▶ _EXERCISE_
The answer must be an exact reproduction of the lines from the start of the records below through the line containing "Given: Play the", and nothing more.

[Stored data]
******************************

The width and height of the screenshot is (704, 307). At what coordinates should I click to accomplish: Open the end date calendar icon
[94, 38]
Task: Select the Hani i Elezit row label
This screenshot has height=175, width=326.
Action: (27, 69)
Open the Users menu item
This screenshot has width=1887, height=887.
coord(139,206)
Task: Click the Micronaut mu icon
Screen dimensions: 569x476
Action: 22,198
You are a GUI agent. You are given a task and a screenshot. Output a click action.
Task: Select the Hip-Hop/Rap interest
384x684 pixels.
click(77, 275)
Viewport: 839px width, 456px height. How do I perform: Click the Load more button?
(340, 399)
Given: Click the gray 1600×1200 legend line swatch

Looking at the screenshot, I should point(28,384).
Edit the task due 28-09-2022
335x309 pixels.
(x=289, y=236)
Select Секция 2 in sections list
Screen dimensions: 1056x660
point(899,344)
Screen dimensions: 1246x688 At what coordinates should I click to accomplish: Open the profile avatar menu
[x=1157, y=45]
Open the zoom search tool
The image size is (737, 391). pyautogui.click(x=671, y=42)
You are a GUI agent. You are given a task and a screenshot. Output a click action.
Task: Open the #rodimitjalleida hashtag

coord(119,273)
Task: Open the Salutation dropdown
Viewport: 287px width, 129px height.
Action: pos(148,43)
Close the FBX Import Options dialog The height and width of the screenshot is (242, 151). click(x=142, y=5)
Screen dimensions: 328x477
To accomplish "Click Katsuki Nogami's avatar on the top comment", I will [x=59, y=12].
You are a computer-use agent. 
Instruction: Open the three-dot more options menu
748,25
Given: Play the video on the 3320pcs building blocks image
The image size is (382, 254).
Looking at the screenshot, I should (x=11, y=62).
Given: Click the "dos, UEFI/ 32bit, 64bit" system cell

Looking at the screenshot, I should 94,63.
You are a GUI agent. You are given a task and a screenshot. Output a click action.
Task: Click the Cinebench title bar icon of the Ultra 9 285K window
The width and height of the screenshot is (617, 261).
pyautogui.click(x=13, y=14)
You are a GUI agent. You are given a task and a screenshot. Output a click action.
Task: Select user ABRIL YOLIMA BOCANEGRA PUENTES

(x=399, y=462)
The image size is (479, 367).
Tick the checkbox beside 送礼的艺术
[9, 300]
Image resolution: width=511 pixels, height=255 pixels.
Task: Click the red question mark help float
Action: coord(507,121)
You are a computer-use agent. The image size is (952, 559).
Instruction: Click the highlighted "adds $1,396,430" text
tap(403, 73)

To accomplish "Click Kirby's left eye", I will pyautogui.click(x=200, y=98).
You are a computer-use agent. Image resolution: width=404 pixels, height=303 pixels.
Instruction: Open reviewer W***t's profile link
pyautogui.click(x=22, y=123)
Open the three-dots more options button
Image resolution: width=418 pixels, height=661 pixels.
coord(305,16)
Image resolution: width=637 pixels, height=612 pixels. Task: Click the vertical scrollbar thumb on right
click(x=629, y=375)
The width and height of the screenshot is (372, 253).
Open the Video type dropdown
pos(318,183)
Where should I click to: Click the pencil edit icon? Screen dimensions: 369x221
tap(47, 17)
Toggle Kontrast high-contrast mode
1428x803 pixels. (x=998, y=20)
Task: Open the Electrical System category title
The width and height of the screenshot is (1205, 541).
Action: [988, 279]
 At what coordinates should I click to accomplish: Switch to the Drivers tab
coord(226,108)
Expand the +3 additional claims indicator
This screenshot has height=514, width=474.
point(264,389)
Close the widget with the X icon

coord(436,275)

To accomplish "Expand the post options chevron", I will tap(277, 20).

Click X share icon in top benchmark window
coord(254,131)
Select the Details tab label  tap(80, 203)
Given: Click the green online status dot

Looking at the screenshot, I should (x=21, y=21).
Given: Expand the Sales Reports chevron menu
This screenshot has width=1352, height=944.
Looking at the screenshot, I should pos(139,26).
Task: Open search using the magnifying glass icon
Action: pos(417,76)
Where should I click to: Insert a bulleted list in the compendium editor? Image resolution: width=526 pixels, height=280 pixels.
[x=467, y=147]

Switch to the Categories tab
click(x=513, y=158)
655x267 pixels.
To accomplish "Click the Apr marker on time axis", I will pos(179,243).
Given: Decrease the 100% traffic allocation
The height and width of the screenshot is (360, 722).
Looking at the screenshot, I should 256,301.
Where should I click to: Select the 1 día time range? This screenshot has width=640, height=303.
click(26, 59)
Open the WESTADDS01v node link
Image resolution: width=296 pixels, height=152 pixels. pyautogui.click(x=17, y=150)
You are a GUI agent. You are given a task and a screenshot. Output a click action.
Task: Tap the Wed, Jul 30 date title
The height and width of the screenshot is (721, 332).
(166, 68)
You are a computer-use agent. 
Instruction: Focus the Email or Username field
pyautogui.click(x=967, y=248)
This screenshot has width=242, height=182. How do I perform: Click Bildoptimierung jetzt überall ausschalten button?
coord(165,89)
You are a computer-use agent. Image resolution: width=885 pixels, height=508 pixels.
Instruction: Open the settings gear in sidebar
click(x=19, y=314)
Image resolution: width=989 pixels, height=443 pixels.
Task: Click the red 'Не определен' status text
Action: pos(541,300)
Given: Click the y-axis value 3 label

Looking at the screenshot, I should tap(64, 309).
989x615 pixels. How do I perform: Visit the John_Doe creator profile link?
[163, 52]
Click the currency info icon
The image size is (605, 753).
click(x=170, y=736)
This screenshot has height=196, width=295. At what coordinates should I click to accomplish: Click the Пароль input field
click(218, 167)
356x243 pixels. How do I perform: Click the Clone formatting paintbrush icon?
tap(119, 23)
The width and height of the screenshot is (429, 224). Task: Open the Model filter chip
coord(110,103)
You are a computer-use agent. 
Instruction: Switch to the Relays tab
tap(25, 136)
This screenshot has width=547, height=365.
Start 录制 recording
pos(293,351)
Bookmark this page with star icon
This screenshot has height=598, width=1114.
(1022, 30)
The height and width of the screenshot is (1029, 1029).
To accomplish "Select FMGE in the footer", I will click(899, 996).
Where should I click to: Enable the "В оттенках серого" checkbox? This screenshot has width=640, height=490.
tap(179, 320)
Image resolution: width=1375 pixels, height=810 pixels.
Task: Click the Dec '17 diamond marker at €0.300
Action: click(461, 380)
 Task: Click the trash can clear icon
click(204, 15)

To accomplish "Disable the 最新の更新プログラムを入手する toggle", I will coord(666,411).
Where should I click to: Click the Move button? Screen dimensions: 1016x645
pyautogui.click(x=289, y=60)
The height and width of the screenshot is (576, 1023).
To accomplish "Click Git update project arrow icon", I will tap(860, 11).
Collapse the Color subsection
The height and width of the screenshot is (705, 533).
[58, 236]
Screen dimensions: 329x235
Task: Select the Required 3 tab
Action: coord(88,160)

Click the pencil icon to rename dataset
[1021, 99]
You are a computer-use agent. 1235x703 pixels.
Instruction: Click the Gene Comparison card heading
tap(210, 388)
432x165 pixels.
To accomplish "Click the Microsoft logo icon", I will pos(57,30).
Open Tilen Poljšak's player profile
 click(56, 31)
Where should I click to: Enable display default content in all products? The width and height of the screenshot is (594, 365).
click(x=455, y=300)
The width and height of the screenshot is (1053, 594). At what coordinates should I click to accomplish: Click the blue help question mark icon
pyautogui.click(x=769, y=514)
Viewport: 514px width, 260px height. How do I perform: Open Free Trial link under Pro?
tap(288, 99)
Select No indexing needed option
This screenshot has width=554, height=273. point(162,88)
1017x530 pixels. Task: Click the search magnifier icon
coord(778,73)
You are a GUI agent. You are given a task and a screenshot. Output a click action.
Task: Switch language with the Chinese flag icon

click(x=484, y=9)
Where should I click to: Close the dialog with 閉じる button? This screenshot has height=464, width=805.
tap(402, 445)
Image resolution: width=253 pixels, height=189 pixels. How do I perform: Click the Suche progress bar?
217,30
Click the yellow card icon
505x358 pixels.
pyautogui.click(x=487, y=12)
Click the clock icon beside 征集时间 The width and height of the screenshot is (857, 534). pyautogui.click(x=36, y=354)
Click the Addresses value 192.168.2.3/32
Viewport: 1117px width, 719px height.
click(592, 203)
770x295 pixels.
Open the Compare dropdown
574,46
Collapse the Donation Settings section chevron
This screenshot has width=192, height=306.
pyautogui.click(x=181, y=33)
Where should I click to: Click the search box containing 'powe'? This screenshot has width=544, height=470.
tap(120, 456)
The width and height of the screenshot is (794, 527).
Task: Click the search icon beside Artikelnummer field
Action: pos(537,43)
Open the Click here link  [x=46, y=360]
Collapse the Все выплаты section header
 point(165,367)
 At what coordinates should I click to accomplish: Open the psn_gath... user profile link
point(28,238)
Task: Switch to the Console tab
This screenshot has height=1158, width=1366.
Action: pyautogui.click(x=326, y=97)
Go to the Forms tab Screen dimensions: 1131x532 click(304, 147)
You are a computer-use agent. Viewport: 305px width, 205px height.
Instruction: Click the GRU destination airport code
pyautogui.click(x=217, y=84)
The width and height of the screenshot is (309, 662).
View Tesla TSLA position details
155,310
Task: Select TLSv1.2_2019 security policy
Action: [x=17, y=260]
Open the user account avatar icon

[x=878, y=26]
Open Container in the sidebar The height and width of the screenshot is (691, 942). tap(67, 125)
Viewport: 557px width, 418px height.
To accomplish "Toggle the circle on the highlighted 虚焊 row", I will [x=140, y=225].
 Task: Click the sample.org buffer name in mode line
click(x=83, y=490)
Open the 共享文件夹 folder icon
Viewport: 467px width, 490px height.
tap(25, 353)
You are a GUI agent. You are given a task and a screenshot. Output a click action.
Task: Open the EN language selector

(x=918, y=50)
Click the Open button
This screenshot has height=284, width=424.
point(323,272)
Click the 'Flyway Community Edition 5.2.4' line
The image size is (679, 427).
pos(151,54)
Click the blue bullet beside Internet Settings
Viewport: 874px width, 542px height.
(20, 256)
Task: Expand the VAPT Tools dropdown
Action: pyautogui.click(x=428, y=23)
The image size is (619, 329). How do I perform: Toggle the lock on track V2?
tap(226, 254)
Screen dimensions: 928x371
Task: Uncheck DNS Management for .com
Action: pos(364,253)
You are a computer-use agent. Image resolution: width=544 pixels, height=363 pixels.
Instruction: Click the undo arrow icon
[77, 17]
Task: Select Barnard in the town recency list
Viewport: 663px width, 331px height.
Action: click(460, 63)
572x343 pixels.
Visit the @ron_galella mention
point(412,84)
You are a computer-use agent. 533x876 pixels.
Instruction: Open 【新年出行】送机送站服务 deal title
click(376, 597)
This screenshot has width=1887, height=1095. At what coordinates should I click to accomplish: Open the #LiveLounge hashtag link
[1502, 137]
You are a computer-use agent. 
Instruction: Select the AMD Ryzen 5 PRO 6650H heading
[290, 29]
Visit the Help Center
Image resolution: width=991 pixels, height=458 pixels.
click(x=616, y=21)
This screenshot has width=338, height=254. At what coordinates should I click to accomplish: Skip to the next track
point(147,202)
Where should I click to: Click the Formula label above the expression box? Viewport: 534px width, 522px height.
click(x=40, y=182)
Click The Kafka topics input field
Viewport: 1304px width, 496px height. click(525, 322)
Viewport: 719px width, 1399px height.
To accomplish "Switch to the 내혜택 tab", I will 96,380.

******************************

▶ _RESPONSE BOX_
The width and height of the screenshot is (704, 307). At what coordinates should I click to accomplish: Open the end date calendar icon
[94, 38]
Task: Select the Hani i Elezit row label
This screenshot has height=175, width=326.
Action: (27, 69)
Open the Users menu item
This screenshot has width=1887, height=887.
coord(139,206)
Task: Click the Micronaut mu icon
Screen dimensions: 569x476
Action: 22,198
You are a GUI agent. You are given a task and a screenshot. Output a click action.
Task: Select the Hip-Hop/Rap interest
384x684 pixels.
click(77, 275)
Viewport: 839px width, 456px height. How do I perform: Click the Load more button?
(340, 399)
Given: Click the gray 1600×1200 legend line swatch

Looking at the screenshot, I should point(28,384).
Edit the task due 28-09-2022
335x309 pixels.
(x=289, y=236)
Select Секция 2 in sections list
Screen dimensions: 1056x660
point(899,344)
Screen dimensions: 1246x688 At what coordinates should I click to accomplish: Open the profile avatar menu
[x=1157, y=45]
Open the zoom search tool
The image size is (737, 391). pyautogui.click(x=671, y=42)
You are a GUI agent. You are given a task and a screenshot. Output a click action.
Task: Open the #rodimitjalleida hashtag

coord(119,273)
Task: Open the Salutation dropdown
Viewport: 287px width, 129px height.
Action: pos(148,43)
Close the FBX Import Options dialog The height and width of the screenshot is (242, 151). click(x=142, y=5)
Screen dimensions: 328x477
To accomplish "Click Katsuki Nogami's avatar on the top comment", I will [x=59, y=12].
You are a computer-use agent. 
Instruction: Open the three-dot more options menu
748,25
Given: Play the video on the 3320pcs building blocks image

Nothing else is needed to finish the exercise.